In a statement released Saturday, the Freedom and Justice Party described the resignation of Transportation Minister Rashad al-Matiny as “democratic tradition that we’ve been missing during the former regime."
The party demanded a quick trial of those responsible for the incident and cast blame upon all officials in the Transportation Ministry, ranging from top officials to the barrier worker at the railway crossing, saying that neglect and corruption from the former regime were still manifest in the ministry.
Al-Azhar has sent a delegation from the Azhar Institute to the site of the crash to provide assistance to families of the victims and the injured. The students who were on the bus were studying at an Azhar Institute-affiliated school.

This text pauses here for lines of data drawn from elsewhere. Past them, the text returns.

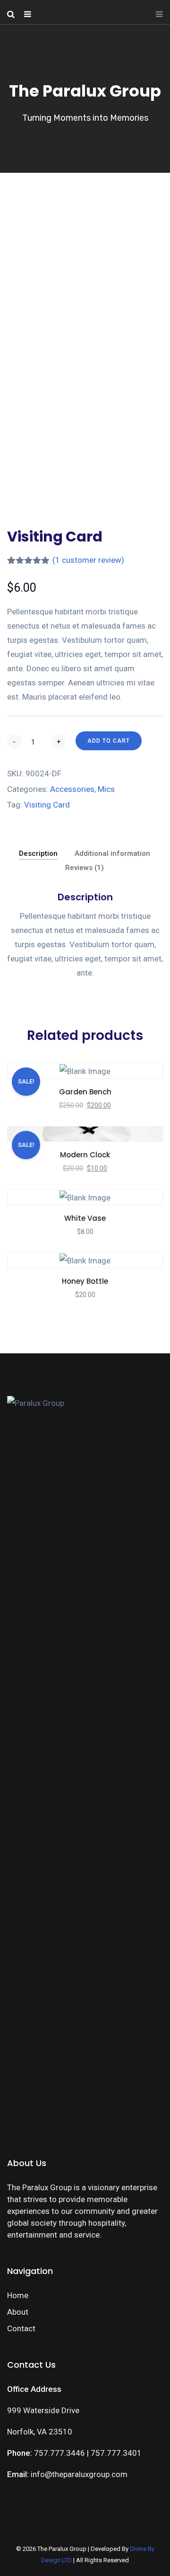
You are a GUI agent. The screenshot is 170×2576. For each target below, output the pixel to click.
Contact (21, 2328)
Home (17, 2295)
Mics (106, 789)
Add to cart (108, 740)
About (17, 2312)
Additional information (112, 853)
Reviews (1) (84, 867)
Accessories (72, 789)
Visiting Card (47, 804)
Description (38, 853)
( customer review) (88, 560)
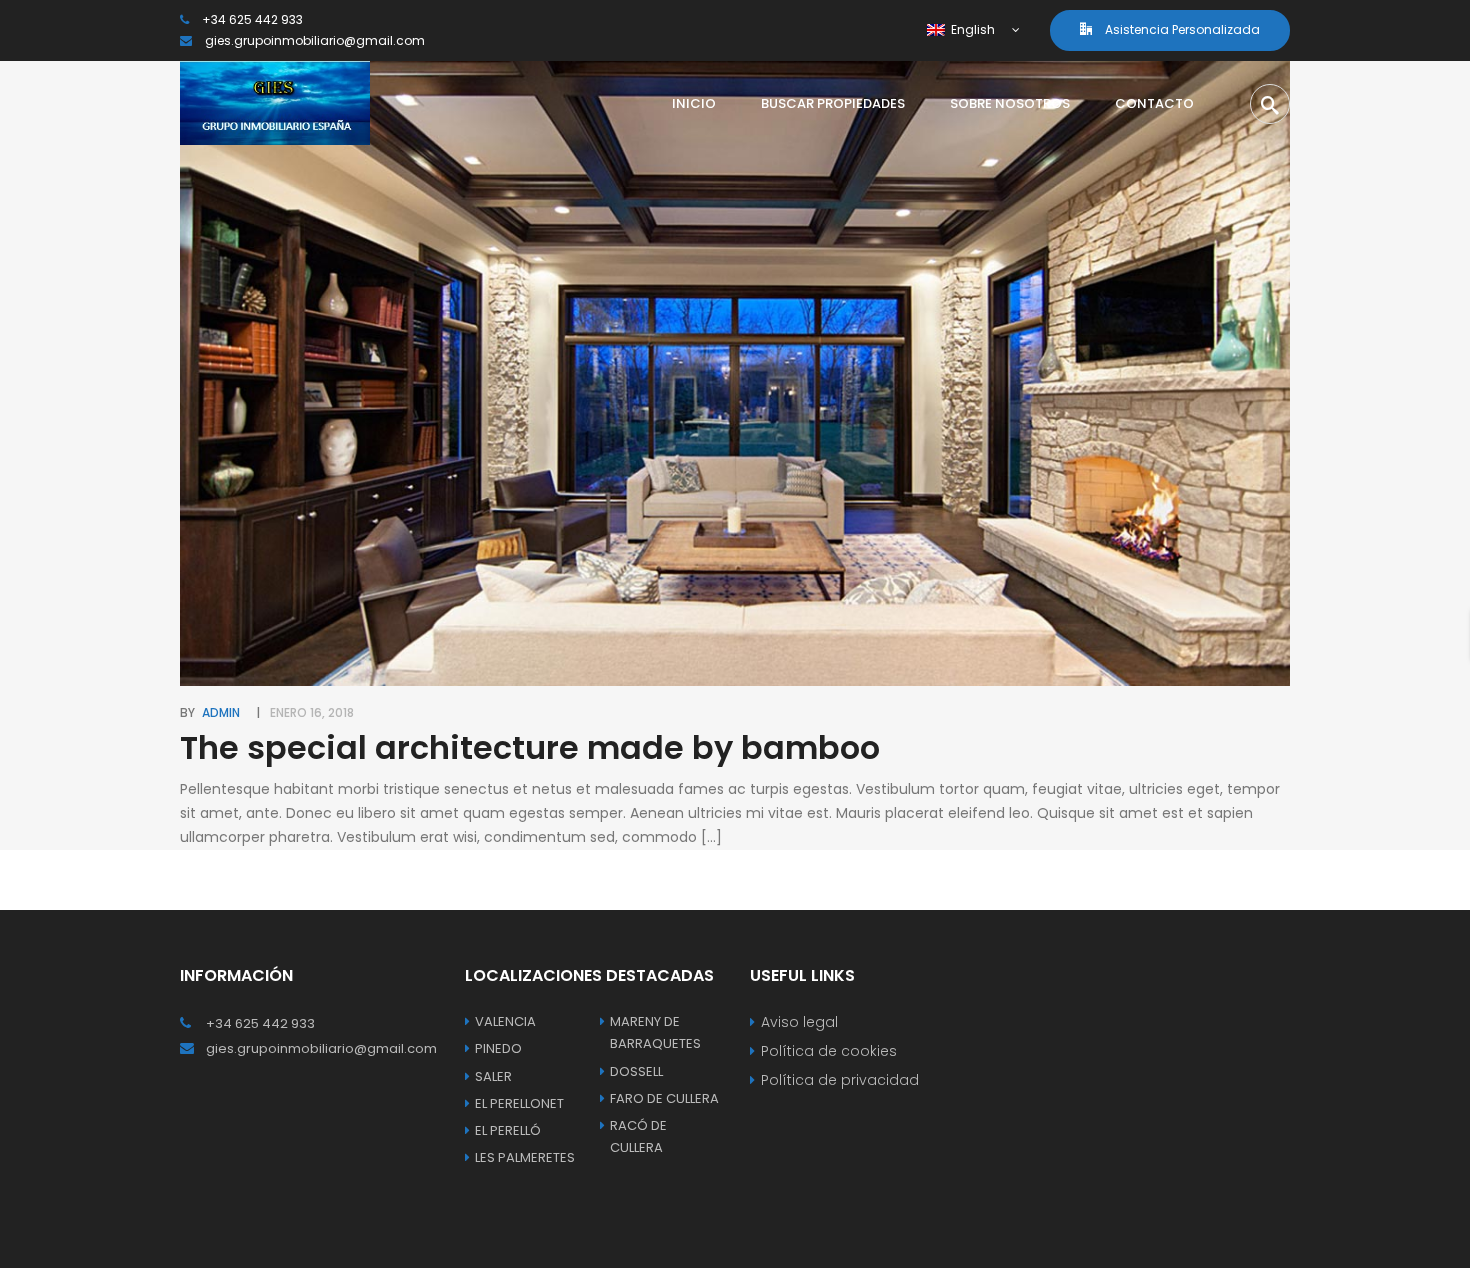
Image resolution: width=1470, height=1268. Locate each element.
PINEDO (498, 1048)
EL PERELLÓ (508, 1130)
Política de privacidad (840, 1080)
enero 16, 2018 (312, 712)
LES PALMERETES (525, 1157)
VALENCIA (505, 1021)
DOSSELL (636, 1071)
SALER (493, 1076)
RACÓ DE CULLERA (638, 1136)
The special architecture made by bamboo (530, 747)
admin (221, 712)
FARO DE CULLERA (664, 1098)
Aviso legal (799, 1022)
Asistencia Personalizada (1181, 29)
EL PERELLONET (519, 1103)
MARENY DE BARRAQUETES (655, 1032)
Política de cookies (829, 1051)
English (971, 29)
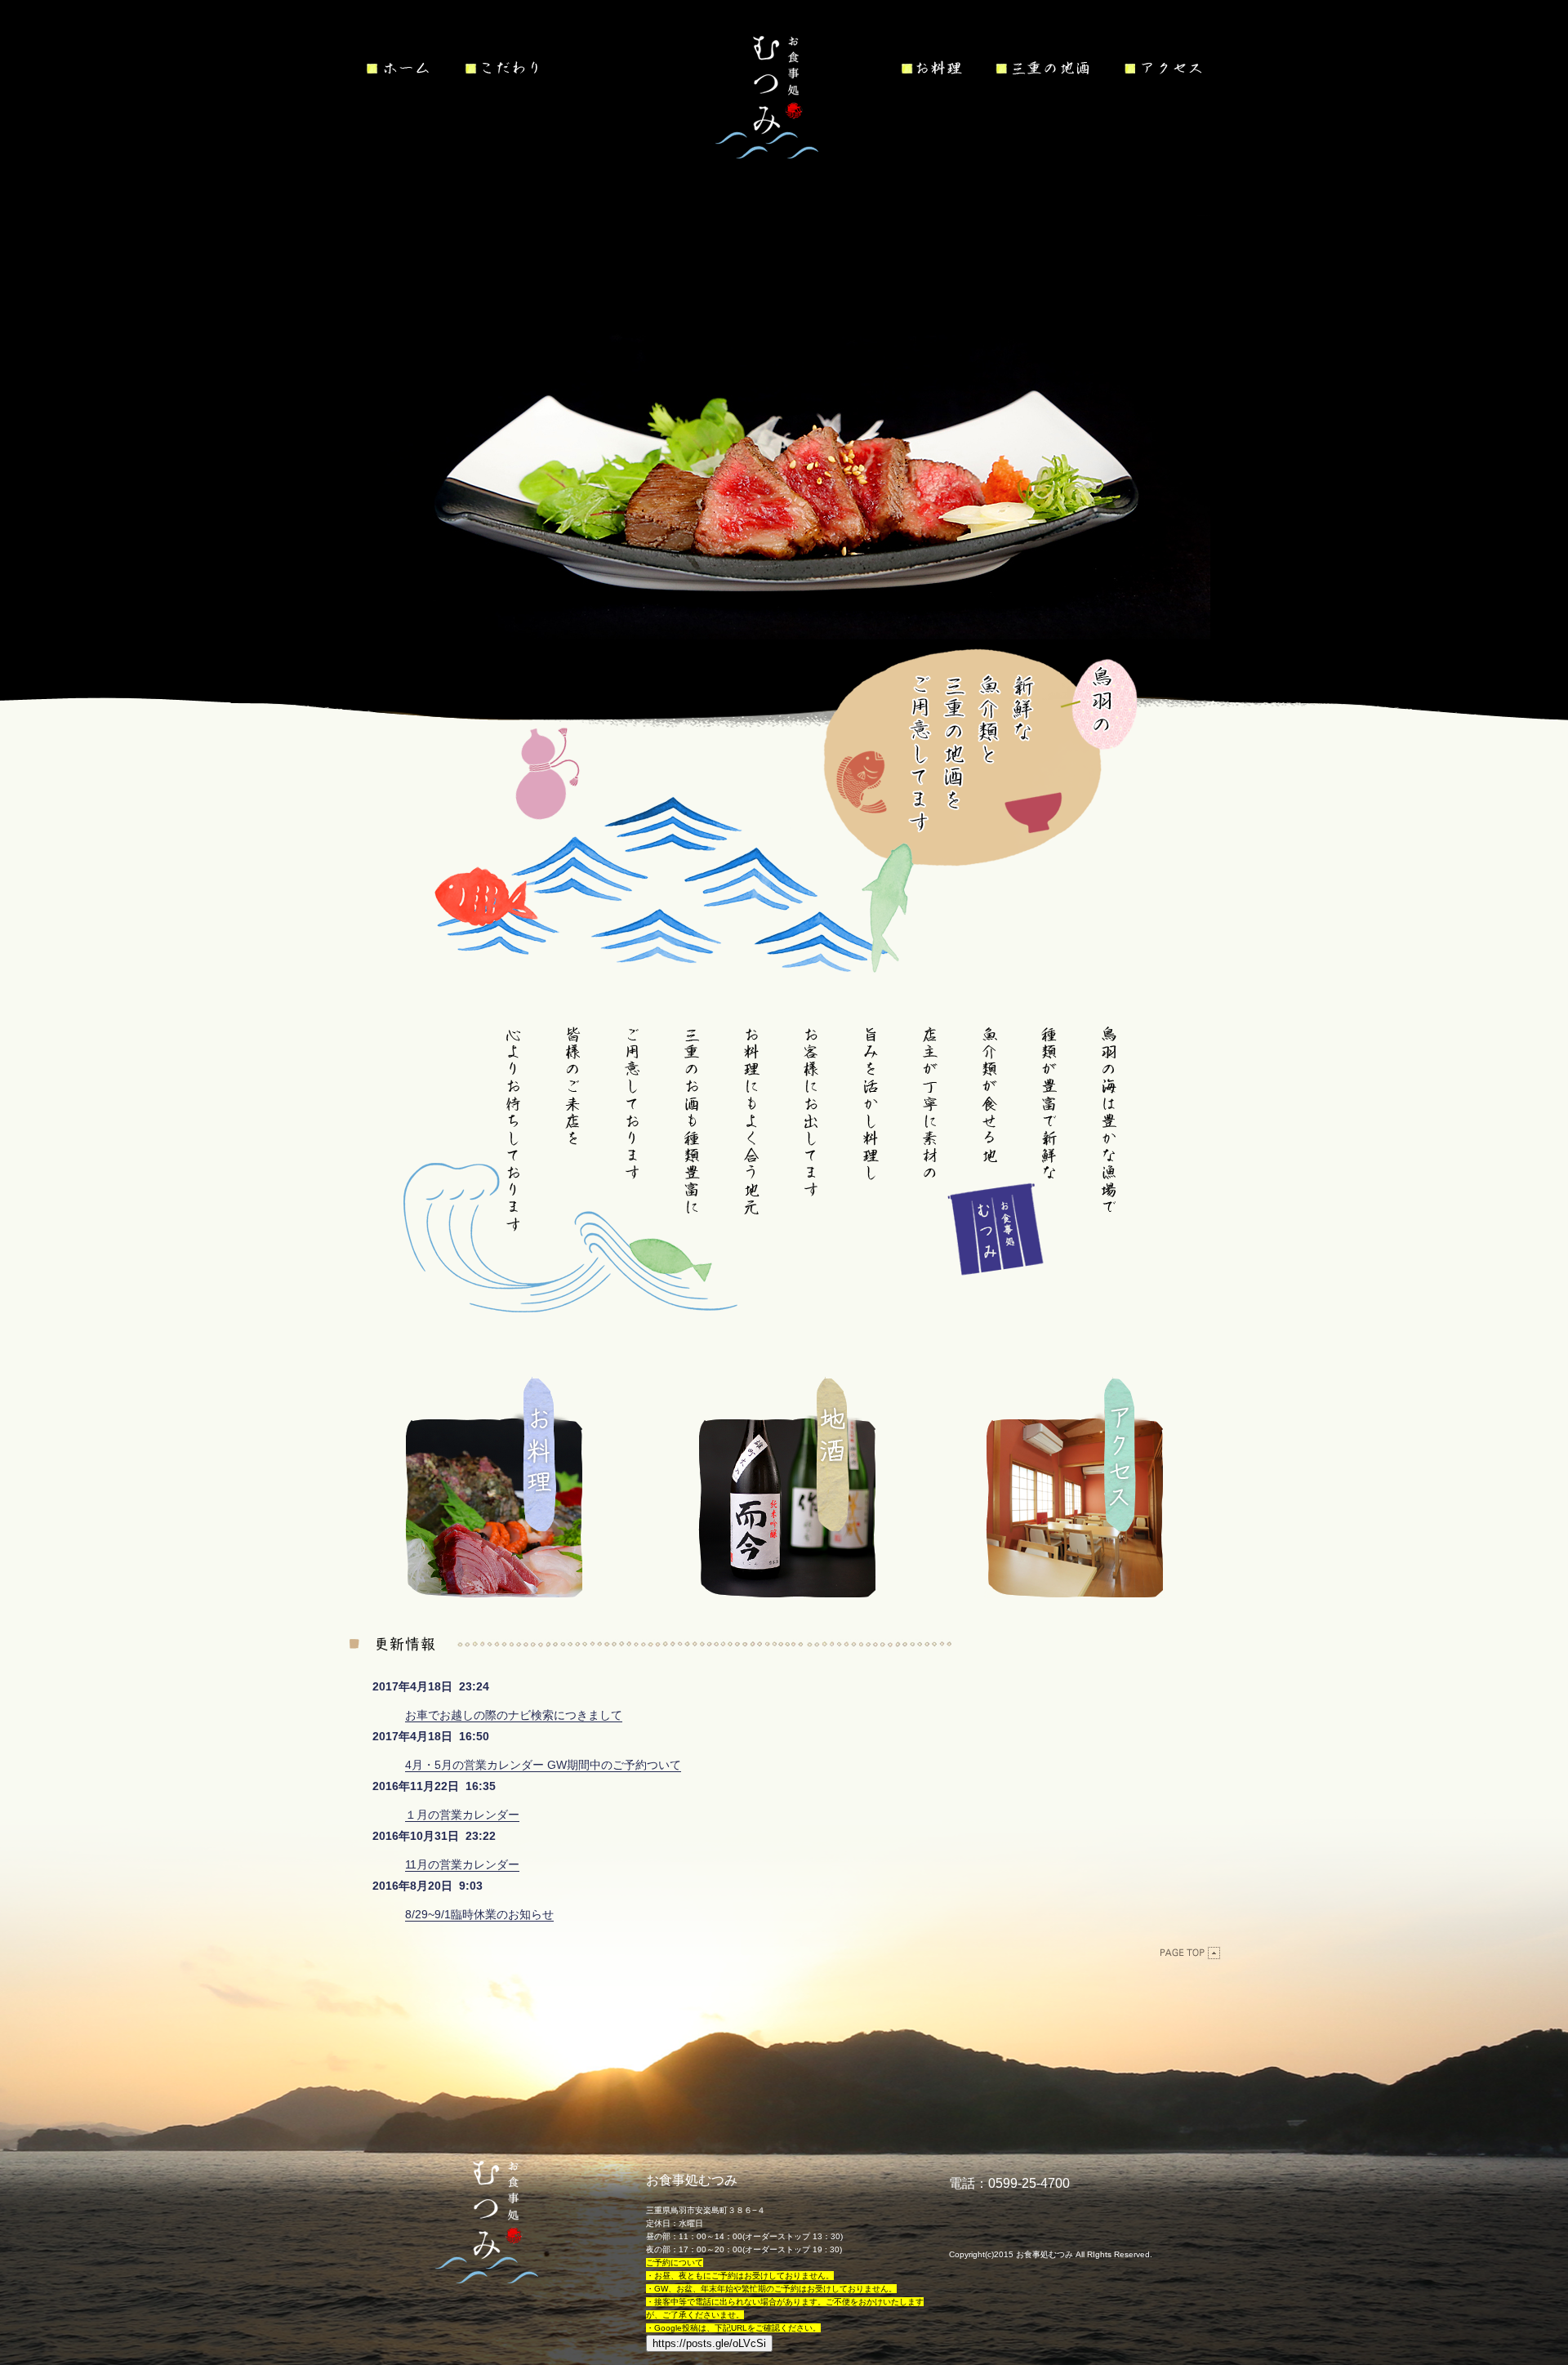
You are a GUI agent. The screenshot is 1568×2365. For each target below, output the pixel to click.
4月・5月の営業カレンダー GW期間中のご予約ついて (543, 1764)
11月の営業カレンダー (462, 1864)
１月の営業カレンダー (462, 1814)
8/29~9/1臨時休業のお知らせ (479, 1914)
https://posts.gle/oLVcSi (709, 2343)
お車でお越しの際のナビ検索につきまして (513, 1714)
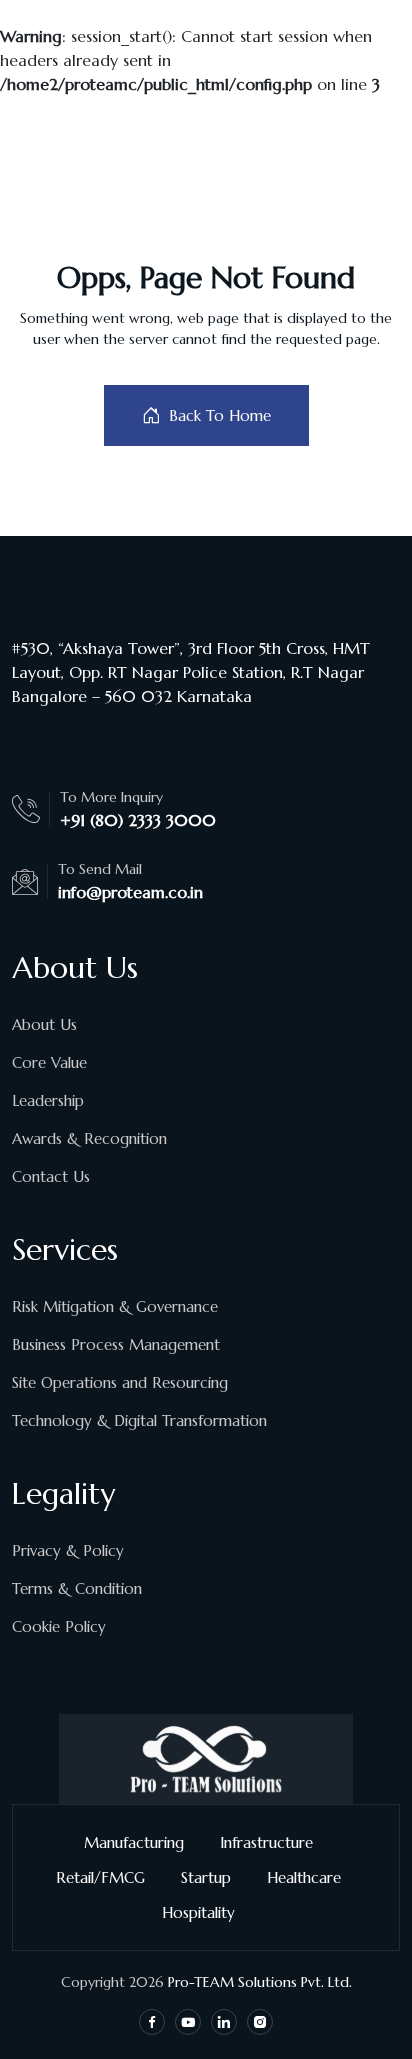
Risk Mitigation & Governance (115, 1306)
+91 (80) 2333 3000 (138, 820)
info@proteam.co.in (130, 892)
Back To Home (220, 415)
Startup (206, 1877)
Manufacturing (134, 1842)
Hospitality (198, 1912)
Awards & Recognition (89, 1138)
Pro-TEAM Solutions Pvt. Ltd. (260, 1982)
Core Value (49, 1062)
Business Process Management (116, 1344)
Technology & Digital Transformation (139, 1420)
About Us (44, 1024)
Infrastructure (266, 1842)
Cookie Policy (59, 1626)
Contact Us (51, 1176)
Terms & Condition (77, 1588)
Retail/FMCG (100, 1877)
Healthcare (304, 1877)
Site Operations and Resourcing (120, 1382)
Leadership (48, 1100)
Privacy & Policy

Azhar institute sector secretary Gafar Abdallah said Al-Azhar Grand Sheikh Ahmed al-Tayyeb commissioned the delegation to provide LE5,000 in financial assistance to each dead victim’s family and LE3,000 to each injured victim’s family.
Tayyeb also asked the delegation to conduct an extensive investigation into the crash and to report on it immediately to the Al-Azhar grand imam.
And on the political side, the Shura Council’s Transportation Committee decided Saturday to form a nine-member fact-finding committee, which will file a report with the council during its next session.
Akram al-Shaer, former Member of Parliament for the ruling Freedom and Justice Party, blamed the former regime for failing to develop the railway system.
Shaer posted on Facebook, “Disasters are not solved with resignations, even if they are obligatory. The series of killings continue on Egypt’s railways, and [we should not] forget the Swedish grant to freely secure and develop the railways [that] was rejected by Mubarak regime.”
He added that the grant would have allowed young engineers to travel to Sweden for training courses, and said that in its absence there is no comprehensive plan to improve safety on Egypt’s rails.
Meanwhile, the 6 April Youth Movement blamed President Mohamed Morsy for what it called the “Assiut disaster” and demanded that Matiny be put on trial.
Ahmed Maher, general coordinator of the movement, said in a press statement Saturday that Morsy is responsible since he chose the Cabinet. He called on the president to clear state bodies of corrupt officials and remnants of former President Hosni Mubarak’s regime, and added that he should supervise the development of a new administrative system.